> Exercise description:
Gather every line from the entries below that contains the word "navigation", and copy each of those lines in full.

> Exercise material:
|---|

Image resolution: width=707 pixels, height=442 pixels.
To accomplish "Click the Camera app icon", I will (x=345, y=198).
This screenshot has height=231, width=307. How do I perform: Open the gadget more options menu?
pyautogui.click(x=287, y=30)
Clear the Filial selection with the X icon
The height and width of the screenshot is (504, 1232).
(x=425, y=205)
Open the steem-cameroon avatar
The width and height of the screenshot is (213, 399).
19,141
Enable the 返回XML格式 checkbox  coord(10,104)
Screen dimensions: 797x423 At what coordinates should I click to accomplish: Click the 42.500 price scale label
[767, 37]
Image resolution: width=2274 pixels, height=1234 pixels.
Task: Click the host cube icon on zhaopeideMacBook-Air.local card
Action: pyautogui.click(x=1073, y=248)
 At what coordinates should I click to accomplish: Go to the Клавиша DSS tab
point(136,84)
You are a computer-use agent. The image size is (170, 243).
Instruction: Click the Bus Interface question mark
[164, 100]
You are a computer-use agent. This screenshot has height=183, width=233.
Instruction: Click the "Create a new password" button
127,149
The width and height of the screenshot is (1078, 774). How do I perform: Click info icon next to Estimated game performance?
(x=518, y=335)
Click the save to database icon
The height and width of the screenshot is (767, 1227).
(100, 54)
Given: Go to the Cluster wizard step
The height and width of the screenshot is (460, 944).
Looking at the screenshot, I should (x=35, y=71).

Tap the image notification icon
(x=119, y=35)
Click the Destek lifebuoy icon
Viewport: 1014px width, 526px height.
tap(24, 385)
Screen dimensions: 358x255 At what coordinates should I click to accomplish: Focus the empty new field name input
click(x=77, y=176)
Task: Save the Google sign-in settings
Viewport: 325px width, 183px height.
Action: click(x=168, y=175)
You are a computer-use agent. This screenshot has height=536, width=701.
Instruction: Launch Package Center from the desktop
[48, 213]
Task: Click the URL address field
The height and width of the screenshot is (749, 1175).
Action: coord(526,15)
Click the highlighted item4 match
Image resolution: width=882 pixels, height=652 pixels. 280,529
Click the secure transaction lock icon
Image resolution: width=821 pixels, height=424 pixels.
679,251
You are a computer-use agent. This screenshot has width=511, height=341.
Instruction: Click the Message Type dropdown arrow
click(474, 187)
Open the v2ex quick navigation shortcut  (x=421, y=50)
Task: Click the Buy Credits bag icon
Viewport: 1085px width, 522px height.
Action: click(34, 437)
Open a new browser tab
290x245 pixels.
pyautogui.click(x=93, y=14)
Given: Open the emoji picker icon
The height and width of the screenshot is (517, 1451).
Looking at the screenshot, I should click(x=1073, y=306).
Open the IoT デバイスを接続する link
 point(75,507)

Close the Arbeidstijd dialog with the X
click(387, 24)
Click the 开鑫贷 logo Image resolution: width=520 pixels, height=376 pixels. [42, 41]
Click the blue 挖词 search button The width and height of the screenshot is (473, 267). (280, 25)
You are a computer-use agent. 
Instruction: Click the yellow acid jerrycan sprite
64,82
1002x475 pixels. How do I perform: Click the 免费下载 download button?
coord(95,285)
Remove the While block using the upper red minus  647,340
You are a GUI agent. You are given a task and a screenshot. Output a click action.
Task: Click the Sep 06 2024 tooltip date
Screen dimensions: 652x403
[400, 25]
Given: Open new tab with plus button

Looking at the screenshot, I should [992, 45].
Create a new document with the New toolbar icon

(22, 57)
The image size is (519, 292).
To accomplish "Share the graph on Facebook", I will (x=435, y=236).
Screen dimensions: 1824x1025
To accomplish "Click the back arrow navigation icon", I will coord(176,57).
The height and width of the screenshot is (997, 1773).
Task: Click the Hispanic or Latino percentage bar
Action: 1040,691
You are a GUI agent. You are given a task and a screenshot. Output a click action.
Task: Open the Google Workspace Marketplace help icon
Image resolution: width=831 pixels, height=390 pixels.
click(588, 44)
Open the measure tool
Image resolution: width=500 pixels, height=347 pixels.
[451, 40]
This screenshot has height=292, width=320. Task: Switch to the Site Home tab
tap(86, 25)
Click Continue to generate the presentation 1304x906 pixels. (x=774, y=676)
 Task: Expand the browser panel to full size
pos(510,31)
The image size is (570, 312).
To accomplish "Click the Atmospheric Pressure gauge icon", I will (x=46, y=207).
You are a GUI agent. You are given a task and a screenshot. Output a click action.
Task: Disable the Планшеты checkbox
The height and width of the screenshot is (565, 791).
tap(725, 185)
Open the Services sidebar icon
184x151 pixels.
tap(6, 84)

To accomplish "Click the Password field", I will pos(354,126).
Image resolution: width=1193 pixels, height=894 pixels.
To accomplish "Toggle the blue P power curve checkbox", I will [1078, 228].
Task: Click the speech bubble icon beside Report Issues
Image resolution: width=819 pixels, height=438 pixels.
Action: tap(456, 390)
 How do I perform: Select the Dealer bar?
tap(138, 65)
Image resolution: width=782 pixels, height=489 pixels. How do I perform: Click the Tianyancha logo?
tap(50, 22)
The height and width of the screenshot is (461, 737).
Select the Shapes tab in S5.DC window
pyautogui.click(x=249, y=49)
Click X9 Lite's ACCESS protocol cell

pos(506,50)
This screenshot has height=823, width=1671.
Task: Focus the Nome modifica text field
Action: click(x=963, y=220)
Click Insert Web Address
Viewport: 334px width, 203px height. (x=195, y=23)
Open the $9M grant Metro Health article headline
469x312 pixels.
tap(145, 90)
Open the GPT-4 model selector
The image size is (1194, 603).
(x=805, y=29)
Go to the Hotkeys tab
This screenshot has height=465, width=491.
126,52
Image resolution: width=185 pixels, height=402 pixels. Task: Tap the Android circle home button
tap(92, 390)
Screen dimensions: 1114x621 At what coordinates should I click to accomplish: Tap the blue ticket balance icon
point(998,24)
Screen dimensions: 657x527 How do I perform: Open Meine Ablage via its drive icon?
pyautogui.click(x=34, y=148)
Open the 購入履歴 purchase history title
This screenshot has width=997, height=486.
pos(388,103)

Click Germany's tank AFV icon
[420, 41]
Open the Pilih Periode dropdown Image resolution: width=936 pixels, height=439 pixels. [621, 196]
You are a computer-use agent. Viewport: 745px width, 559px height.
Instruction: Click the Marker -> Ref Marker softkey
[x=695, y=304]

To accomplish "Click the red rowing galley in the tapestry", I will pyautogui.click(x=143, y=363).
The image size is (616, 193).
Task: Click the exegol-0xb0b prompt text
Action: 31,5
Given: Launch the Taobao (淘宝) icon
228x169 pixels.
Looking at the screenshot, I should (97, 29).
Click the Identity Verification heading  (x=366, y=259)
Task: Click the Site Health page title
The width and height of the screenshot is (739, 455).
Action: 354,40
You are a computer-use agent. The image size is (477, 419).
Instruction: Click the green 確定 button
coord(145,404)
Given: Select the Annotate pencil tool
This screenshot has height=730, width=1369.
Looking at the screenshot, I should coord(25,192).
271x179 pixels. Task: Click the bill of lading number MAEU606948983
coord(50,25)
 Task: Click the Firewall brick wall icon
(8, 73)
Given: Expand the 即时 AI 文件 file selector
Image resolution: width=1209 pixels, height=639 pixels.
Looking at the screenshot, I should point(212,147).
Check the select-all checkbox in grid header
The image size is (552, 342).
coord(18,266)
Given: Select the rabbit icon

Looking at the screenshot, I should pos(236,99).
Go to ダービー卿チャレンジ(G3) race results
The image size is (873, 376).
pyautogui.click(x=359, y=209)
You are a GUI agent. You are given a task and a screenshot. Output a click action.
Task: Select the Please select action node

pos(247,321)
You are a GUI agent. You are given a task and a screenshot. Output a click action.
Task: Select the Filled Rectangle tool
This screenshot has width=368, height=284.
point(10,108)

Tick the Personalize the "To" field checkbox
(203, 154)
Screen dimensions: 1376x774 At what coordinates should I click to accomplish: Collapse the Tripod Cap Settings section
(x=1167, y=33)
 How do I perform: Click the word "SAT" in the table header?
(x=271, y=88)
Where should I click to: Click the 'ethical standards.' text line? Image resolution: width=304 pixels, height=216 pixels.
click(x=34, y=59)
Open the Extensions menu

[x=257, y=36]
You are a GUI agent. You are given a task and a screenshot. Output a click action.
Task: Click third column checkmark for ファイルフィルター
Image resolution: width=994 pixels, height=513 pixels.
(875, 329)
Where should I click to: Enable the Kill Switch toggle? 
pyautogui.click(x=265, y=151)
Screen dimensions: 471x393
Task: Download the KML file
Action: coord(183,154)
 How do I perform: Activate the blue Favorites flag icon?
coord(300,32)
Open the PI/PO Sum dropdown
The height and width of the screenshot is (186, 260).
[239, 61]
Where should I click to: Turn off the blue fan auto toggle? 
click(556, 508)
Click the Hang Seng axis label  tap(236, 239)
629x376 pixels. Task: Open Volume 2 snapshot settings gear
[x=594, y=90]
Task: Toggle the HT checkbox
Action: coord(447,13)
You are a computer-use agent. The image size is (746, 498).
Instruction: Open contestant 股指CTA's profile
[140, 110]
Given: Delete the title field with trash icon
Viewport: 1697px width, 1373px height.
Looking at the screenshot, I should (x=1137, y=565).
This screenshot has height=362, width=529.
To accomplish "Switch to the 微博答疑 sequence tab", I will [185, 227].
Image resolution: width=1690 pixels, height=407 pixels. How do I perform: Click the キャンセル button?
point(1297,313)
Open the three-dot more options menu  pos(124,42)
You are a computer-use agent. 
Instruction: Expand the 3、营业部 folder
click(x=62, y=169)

|---|

> Task answer:
Open the v2ex quick navigation shortcut  (x=421, y=50)
To accomplish "Click the back arrow navigation icon", I will coord(176,57).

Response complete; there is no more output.